[PROVIDED ENTRIES]
####################

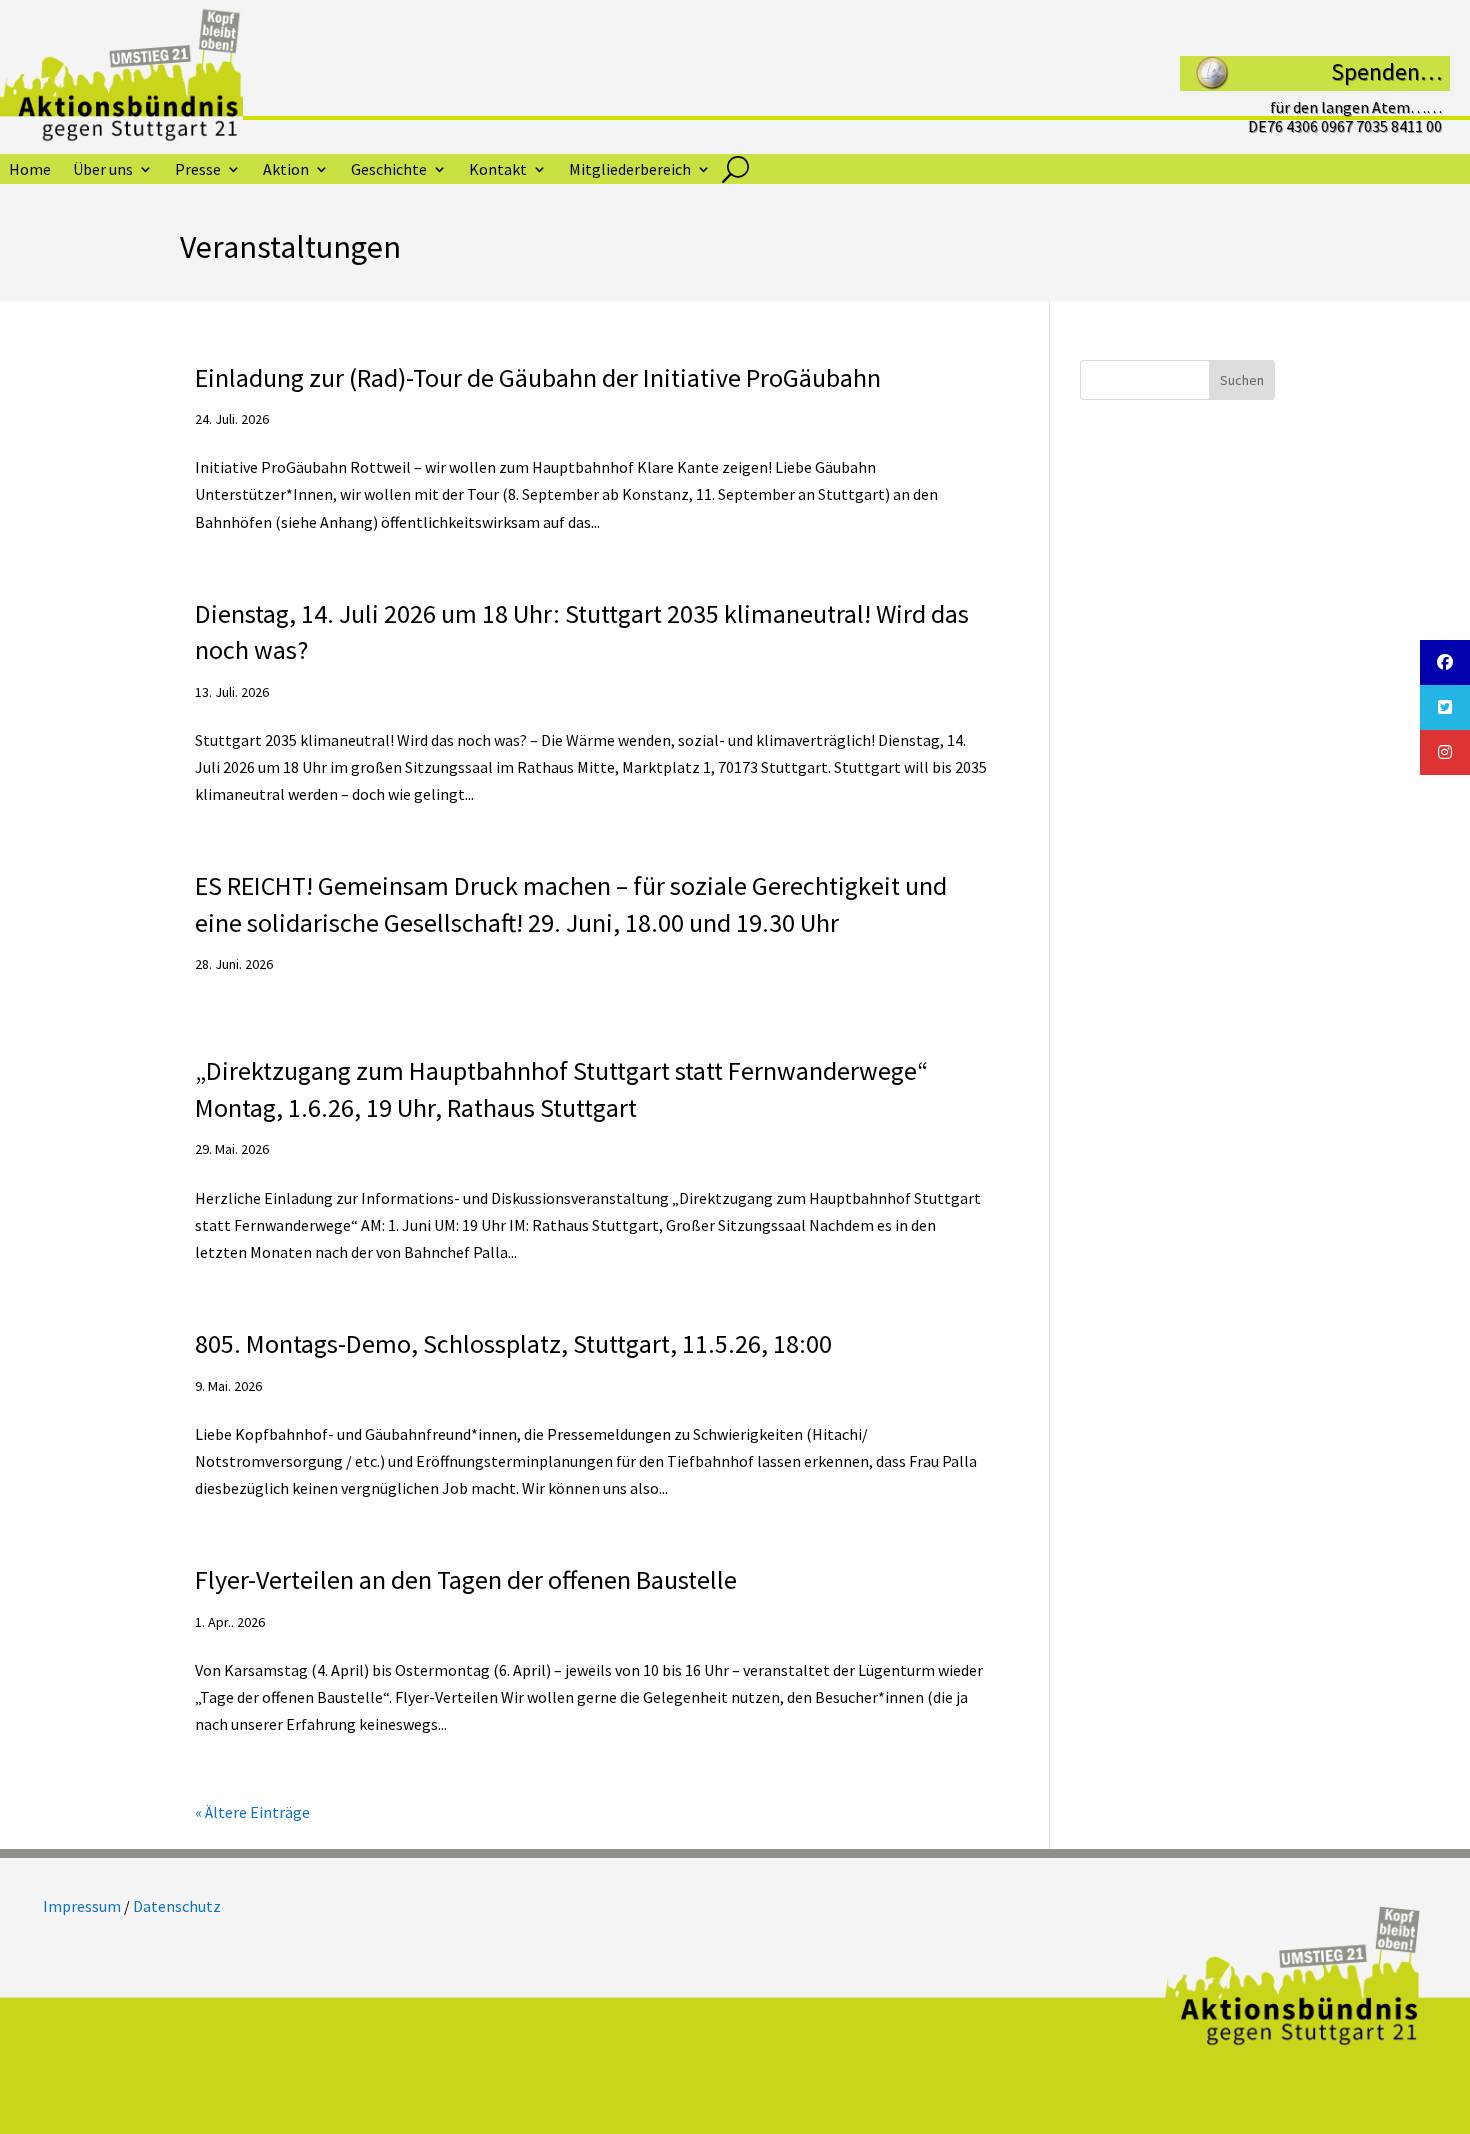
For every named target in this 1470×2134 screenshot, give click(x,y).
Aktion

####################

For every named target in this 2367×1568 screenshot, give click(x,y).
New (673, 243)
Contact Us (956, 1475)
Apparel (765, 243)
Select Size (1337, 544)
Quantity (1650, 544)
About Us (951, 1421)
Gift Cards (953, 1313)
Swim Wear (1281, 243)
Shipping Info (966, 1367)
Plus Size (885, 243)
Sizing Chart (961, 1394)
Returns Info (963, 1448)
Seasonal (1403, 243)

####################

[INSTRUCTIONS FOR THE TASK] Could you restate word for word the lines above from the one containing "Shipping Info (966, 1367)" through the one containing "Seasonal (1403, 243)", both included, and nothing else?

[TASK OUTPUT]
Shipping Info (966, 1367)
Plus Size (885, 243)
Sizing Chart (961, 1394)
Returns Info (963, 1448)
Seasonal (1403, 243)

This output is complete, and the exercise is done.